PROBLEMS AND TASKS.
- 1) Rewrite the paragraph of the All Saints Church text that begins "Millbrook was originally served" in a shorter form, keeping its main facts.
- 2) Update the part of the All Saints Church text starting with "Listed Building –" and going on through "listed in 2016.", changing "Grade II" to "Grade II*".

SUPPLIED TEXT.
------------------------------------------------

Listed Building – Grade II
- Official name: Church of All Saints
- Designated: 26 January 1987
- Reference no.: 1329134

= All Saints Church, Millbrook =

Church in Cornwall, England

All Saints Church is a Church of England parish church in Millbrook, Cornwall, England, UK. It was built in 1893–95 and has been Grade II listed since 1987. The war memorial on the edge of the church grounds also became Grade II listed in 2016.

==History==
Millbrook was originally served by St Mary's and St Julian's Church in the parish of Maker. A chapel of ease was built at Millbrook in 1827, which went on to serve as parish church when the village was made a separate parish in 1869. By the end of the 19th century, the church had become too small to serve the growing population and had also fallen into a dilapidated state, prompting plans for the construction of a replacement. Fundraising began around 1886 when Rev. J. E. G. Farmer, the vicar of Millbrook, and his family donated £1,500 in memory of Mrs. Farmer's father, Captain Yule.

Funds continued to be raised over the next few years and a plot of land gifted by Lord Clinton and Mr. W. D. Boger, the latter of whom also gifted stone from his Plymouth quarry. Both men were on the building committee, which went on to be chaired by Rev. H. W. Millet (successor of Rev. Farmer) and also included Kenelm William Edward Edgcumbe, the 6th Earl of Mount Edgcumbe. Plans for the new church were drawn up by Messrs Hine and Odgers of Plymouth. The contractor hired for its construction was Mr. Philip Blowey of Plymouth, with Mr. S. Collings of Millbrook as clerk of the works.

------------------------------------------------

DATASET SECTION.
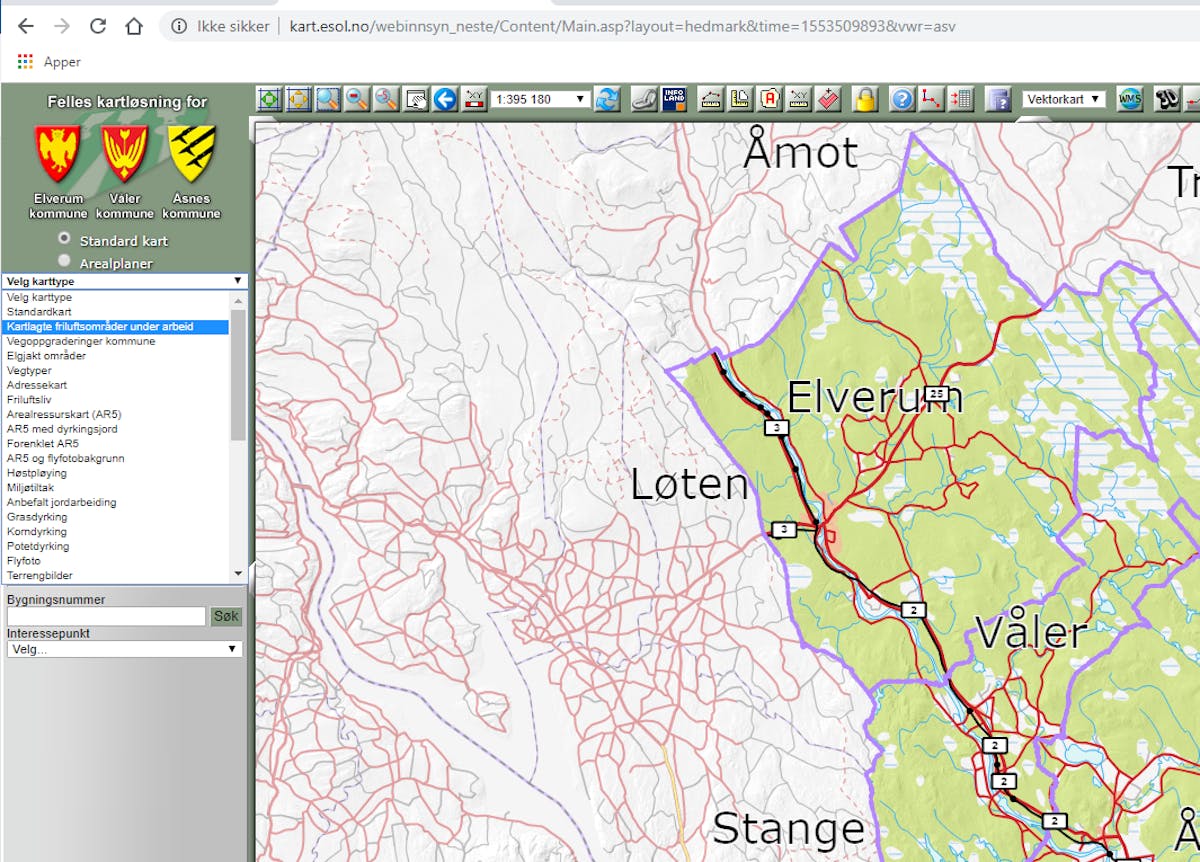Open the Interessepunkt Velg dropdown
1200x862 pixels.
(124, 648)
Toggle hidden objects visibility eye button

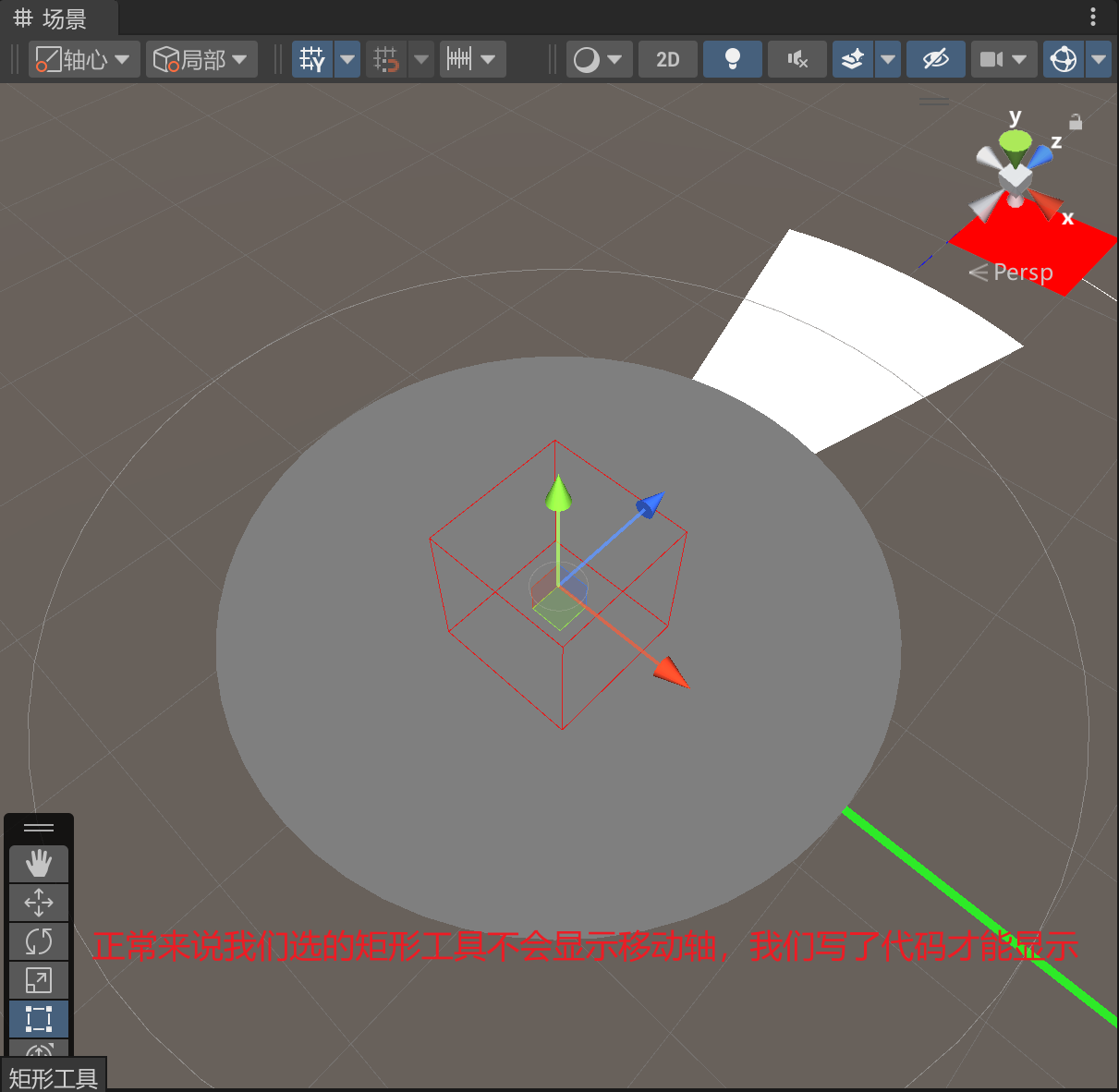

------------------------------------------------

RESPONSES IN ORDER.
- 1) Millbrook was first served by St Mary's and St Julian's Church in the parish of Maker. A chapel of ease built at Millbrook in 1827 became the parish church when the village became a separate parish in 1869. By the late 19th century it was too small for the growing population and dilapidated, so a replacement was planned. Fundraising began around 1886, when the vicar, Rev. J. E. G. Farmer, and his family donated £1,500 in memory of Mrs. Farmer's father, Captain Yule.

- 2)
Listed Building – Grade II*
- Official name: Church of All Saints
- Designated: 26 January 1987
- Reference no.: 1329134

= All Saints Church, Millbrook =

Church in Cornwall, England

All Saints Church is a Church of England parish church in Millbrook, Cornwall, England, UK. It was built in 1893–95 and has been Grade II* listed since 1987. The war memorial on the edge of the church grounds also became Grade II* listed in 2016.